# What the task asks
Could you output as a JSON list of strings the lines of the listing starting with the line that contains "Click the Data Vault database icon" and going on through the line that contains "(x=306, y=188)", one string per line with blank lines left out?

# Dataset rows
• • • • • • •

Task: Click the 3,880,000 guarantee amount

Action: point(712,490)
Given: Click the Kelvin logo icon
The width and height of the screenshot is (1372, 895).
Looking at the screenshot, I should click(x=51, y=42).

• • • • • • •

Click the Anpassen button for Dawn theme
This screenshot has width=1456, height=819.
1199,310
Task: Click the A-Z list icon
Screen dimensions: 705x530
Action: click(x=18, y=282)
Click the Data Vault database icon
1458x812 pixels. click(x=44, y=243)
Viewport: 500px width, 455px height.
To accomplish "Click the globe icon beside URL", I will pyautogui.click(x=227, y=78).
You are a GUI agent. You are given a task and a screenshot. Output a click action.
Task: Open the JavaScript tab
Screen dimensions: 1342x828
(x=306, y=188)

• • • • • • •

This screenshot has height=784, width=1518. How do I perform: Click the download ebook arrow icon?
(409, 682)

• • • • • • •

# Final result
[
  "Click the Data Vault database icon",
  "1458x812 pixels. click(x=44, y=243)",
  "Viewport: 500px width, 455px height.",
  "To accomplish \"Click the globe icon beside URL\", I will pyautogui.click(x=227, y=78).",
  "You are a GUI agent. You are given a task and a screenshot. Output a click action.",
  "Task: Open the JavaScript tab",
  "Screen dimensions: 1342x828",
  "(x=306, y=188)"
]